## START DATA SHOWN
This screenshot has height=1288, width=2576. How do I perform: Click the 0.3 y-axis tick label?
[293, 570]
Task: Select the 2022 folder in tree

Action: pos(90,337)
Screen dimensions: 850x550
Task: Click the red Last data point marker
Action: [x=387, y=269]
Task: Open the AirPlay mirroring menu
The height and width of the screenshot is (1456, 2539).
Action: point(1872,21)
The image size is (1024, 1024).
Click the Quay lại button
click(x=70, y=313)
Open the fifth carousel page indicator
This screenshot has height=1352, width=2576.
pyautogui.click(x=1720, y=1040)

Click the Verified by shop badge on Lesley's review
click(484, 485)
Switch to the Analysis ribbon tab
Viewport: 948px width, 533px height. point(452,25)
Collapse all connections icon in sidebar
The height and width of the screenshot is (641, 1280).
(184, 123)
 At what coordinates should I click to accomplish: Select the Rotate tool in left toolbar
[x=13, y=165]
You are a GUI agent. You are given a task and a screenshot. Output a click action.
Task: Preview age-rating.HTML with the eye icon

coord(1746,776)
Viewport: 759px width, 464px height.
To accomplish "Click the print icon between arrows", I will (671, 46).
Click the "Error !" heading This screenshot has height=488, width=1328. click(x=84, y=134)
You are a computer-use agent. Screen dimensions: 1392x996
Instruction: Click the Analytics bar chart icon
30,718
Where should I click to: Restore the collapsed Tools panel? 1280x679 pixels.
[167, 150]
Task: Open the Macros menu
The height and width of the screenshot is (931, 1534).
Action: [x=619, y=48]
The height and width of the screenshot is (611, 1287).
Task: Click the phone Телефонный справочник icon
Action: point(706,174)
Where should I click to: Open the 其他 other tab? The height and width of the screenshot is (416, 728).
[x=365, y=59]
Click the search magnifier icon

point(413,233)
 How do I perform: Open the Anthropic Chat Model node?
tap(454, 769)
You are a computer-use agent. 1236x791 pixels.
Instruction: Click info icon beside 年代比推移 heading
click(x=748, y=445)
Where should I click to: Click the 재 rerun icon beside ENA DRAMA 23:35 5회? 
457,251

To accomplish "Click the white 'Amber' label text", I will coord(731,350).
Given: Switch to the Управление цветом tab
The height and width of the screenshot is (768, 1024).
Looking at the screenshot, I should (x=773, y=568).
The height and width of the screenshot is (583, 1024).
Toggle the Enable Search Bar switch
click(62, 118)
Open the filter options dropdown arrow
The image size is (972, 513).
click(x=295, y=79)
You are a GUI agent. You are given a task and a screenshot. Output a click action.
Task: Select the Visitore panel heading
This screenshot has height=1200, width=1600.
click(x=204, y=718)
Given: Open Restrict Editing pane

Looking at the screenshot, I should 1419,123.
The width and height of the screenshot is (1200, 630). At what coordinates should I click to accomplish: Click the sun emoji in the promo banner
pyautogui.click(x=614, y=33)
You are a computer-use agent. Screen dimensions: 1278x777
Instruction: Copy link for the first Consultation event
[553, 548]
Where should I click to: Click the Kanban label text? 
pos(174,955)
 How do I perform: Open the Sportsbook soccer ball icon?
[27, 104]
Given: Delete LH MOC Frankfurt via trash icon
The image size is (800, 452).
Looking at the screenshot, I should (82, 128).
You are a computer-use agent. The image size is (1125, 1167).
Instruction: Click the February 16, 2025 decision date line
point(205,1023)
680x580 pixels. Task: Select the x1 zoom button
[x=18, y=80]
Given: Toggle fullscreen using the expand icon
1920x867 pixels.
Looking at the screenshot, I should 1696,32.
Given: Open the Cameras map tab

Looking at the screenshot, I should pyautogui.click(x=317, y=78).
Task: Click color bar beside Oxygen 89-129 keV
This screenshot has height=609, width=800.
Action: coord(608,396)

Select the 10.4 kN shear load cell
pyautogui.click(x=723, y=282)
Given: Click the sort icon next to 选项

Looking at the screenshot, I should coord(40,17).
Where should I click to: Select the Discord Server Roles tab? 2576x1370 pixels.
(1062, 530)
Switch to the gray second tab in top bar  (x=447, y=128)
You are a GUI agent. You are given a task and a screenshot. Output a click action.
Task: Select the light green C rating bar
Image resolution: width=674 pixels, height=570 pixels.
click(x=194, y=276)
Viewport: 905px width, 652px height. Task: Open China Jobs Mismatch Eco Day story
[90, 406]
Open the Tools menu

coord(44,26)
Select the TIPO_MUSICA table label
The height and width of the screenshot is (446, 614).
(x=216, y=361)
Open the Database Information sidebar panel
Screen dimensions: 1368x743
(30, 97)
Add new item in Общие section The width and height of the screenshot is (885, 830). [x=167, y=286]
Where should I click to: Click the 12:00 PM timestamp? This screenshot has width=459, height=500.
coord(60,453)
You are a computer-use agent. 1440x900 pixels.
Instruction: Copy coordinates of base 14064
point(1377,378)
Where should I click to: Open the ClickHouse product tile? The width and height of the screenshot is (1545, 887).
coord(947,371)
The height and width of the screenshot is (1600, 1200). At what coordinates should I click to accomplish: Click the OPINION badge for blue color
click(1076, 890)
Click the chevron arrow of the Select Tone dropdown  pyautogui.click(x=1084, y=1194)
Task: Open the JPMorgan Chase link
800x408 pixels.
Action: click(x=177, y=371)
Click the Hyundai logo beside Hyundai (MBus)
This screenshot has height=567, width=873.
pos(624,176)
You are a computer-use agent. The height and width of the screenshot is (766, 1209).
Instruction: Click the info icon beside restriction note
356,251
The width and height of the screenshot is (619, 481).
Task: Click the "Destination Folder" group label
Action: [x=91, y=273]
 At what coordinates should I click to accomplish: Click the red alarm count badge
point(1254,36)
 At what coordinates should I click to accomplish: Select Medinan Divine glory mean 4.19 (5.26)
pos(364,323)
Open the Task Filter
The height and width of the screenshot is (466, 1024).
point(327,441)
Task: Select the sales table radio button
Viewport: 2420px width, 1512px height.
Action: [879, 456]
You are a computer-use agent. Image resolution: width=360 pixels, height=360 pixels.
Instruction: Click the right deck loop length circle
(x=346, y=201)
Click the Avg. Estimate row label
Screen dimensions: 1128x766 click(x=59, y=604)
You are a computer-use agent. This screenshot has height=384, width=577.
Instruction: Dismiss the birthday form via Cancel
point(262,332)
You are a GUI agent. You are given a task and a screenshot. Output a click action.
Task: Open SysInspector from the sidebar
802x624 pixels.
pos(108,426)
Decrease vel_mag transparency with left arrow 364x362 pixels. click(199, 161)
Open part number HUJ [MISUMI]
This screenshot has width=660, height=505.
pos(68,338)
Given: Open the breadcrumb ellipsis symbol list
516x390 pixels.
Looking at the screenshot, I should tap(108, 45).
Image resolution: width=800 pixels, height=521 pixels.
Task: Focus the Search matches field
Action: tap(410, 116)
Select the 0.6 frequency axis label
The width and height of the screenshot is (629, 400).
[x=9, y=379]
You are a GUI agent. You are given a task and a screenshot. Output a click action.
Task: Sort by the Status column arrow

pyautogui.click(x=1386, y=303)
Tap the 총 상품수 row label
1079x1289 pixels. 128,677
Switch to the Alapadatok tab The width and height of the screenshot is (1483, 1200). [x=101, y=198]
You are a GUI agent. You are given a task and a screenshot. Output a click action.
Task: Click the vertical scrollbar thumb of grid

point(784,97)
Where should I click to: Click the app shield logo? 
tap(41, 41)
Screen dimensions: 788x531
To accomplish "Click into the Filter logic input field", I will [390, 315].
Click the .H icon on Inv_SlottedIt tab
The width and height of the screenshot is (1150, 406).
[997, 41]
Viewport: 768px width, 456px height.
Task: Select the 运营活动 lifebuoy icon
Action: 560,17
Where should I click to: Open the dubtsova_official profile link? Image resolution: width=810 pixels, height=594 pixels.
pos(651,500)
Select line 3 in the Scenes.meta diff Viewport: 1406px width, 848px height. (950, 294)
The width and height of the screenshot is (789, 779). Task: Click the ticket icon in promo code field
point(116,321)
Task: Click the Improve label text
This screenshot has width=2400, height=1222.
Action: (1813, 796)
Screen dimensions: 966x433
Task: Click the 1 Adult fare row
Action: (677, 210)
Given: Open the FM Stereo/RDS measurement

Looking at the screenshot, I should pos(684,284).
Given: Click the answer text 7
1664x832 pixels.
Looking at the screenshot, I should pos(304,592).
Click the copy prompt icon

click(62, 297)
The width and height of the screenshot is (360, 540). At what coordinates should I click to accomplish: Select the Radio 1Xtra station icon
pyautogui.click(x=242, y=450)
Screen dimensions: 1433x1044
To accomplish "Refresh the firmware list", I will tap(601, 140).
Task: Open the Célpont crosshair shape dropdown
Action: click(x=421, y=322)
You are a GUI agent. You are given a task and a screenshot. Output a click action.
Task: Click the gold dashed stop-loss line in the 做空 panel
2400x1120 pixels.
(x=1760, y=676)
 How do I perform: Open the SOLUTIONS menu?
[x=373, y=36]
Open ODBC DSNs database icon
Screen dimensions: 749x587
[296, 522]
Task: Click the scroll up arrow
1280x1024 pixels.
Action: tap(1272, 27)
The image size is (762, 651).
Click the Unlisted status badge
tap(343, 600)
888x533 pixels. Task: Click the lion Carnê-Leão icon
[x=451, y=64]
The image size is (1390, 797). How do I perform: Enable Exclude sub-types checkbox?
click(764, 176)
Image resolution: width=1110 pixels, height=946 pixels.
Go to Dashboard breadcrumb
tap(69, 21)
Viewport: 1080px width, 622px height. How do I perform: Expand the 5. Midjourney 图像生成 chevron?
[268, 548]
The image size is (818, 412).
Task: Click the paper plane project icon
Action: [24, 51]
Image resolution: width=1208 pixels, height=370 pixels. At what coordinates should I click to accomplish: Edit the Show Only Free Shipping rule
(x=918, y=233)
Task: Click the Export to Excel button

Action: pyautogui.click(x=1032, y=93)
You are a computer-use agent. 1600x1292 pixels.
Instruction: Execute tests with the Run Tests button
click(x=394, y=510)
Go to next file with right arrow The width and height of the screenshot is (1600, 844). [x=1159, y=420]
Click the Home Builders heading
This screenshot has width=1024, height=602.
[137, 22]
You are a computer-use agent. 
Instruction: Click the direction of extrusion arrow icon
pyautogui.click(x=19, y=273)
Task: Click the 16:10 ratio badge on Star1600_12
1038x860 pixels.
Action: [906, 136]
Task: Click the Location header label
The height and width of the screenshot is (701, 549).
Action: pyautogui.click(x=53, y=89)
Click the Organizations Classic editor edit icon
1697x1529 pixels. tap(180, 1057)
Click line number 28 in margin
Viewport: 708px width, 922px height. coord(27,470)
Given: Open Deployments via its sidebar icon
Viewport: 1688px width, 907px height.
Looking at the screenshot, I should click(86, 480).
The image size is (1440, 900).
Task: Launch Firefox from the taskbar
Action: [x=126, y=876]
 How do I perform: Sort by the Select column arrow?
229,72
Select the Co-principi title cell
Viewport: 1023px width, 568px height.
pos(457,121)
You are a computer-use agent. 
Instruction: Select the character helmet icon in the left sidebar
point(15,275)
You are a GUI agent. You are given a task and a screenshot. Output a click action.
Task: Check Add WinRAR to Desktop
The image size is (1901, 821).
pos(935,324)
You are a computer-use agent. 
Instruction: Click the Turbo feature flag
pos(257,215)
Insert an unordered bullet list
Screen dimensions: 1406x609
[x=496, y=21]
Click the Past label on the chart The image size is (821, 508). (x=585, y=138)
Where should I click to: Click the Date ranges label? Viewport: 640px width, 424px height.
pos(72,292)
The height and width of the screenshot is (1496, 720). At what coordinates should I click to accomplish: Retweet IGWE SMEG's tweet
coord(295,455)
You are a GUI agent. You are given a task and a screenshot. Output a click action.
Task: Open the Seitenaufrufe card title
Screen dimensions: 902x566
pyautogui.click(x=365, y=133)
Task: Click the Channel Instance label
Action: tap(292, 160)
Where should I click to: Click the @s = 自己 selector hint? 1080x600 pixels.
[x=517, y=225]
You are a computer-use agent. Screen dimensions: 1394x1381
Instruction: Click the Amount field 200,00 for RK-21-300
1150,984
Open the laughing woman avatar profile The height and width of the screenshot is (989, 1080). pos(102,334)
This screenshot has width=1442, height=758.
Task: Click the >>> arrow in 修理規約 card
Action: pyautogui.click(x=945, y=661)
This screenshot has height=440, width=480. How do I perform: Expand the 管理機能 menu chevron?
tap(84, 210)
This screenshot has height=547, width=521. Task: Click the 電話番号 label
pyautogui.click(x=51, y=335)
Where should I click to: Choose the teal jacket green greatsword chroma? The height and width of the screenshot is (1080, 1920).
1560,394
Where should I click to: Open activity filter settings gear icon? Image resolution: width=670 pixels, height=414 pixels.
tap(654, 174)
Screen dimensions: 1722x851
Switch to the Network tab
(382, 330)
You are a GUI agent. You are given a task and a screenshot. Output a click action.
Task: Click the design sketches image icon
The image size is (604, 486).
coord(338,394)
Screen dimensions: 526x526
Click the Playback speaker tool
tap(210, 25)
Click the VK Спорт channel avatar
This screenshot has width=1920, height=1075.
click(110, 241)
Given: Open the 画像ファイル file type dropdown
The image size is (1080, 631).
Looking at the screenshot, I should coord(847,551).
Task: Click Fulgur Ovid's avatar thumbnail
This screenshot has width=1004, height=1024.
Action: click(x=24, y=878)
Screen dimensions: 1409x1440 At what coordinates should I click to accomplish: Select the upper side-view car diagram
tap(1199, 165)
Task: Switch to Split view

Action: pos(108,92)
## END DATA SHOWN
WHAT TO WORK ON. Rescale everything from the line containing "Add new item" down to the line containing "click(1076, 890)", both included, by writing those lines out again in full, requests and all. Multiply each click coordinate in the answers by 1.75 and round it to a whole number, with halves rounding up.

FINAL RESULT.
Add new item in Общие section The width and height of the screenshot is (885, 830). [x=292, y=501]
Where should I click to: Click the 12:00 PM timestamp? This screenshot has width=459, height=500.
coord(105,793)
You are a computer-use agent. 1440x900 pixels.
Instruction: Copy coordinates of base 14064
point(2410,662)
Where should I click to: Open the ClickHouse product tile? The width and height of the screenshot is (1545, 887).
coord(1657,649)
The height and width of the screenshot is (1600, 1200). At what coordinates should I click to accomplish: Click the OPINION badge for blue color
click(1883, 1558)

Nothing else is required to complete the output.